2. How the Observer situates employee accounts in a wider pattern

The Observer did not present those employee testimonies in isolation: it paired them with other reporting that paints the Dallas Express as consistently amplifying conservative groups and figures, which the Observer and earlier reporting described as “astroturf” activity tied to outside funders and influence operations [2] [3]. The Observer also reported documentary evidence—such as metadata and emails—connecting outside actors to drafts and approvals of Dallas Express pieces, which the article uses to buttress the staff accounts and suggest coordination rather than purely editorial independence [1] [4].

3. The specific allegations and editorial behavior the accounts reinforce

Former-staff corroboration in the Observer piece supports broader allegations that the Express gave disproportionate coverage to certain conservative advocacy groups and local initiatives and ran negative pieces aligned with the interests of a Dallas megadonor and allied operatives—an editorial pattern the Observer and related reporting repeatedly highlight [2] [5]. The Observer’s framing suggests former employees described contemporaneous conversations that fit this pattern, and the article ties those verbal accounts to examples of coverage and to an email trail and metadata indicating outside influence over story drafts [1] [4].

4. Counterclaims, ambiguity, and limits of the available reporting

The available snippets do not reproduce full, direct quotes from the three former employees beyond the Observer’s paraphrase that they corroborated McGlothen and that one ex-reporter was “blunt” [1]. Other outlets and the Express itself have defended its operations and historical claims about the brand revival, and the Dallas Express continues to publish content presenting itself as an independent local news site—a claim the Observer disputes through its reporting of connections to funders and coverage patterns [6] [2]. Because the summarized sources here omit verbatim employee statements and the Express’s full response, the record available for review leaves room for contested interpretations and requires reading the full Observer piece for complete context [1] [2].

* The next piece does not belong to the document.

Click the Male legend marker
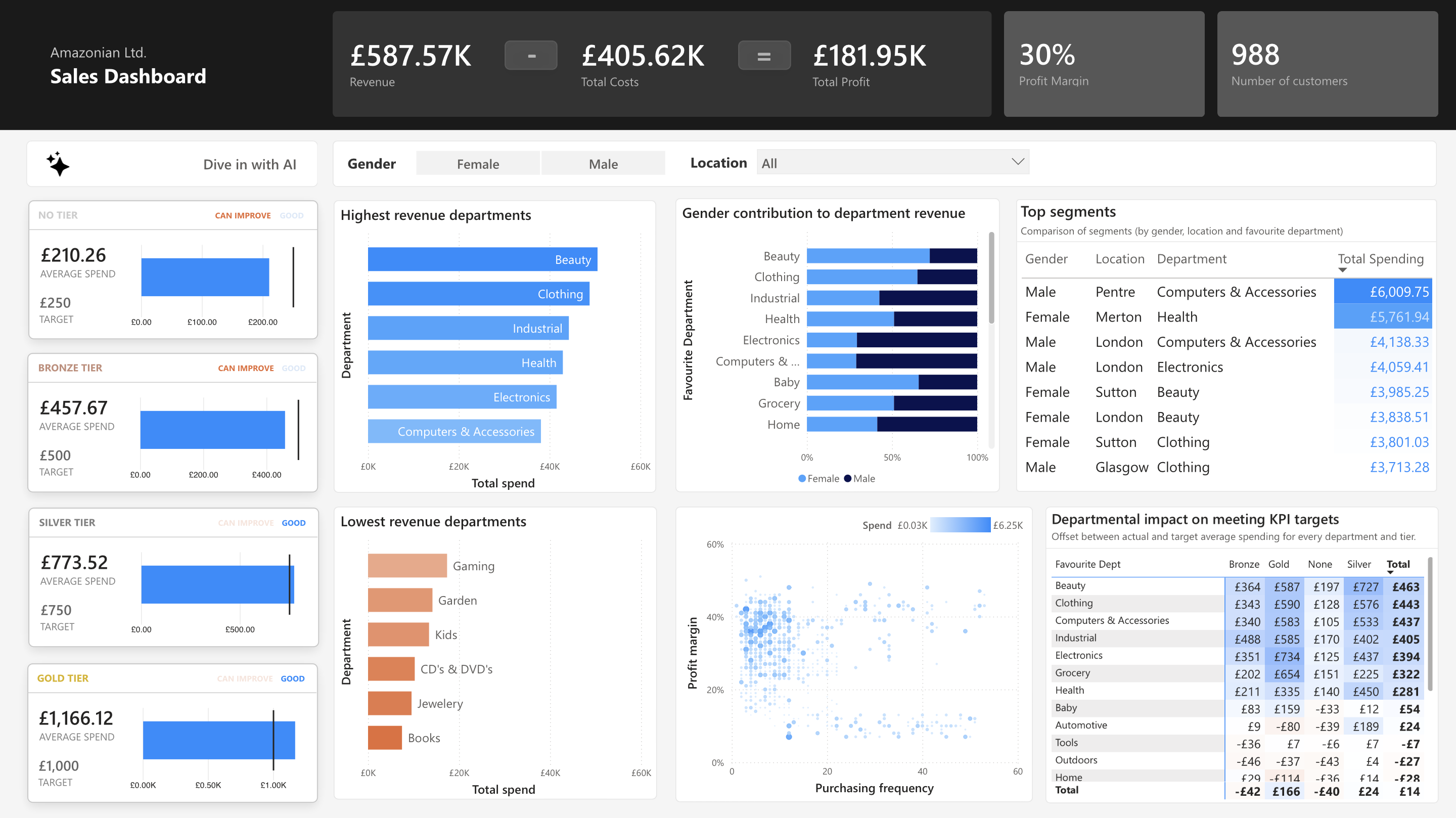click(x=847, y=478)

5. Why these employee descriptions matter to readers and civic actors

Employee corroboration matters because internal testimony can provide color and credibility to documentary evidence that suggests outside money and direction shape a newsroom’s output; the Observer uses those corroborating staff accounts alongside emails and metadata to argue the Dallas Express functioned less like an independent local paper and more like a vehicle for allied interests [1] [4] [3]. At the same time, gaps in the public record and the Express’s own claims about its mission mean readers and officials must weigh former-staff accounts, documentary evidence, and competing statements together rather than relying on any single source [2] [6].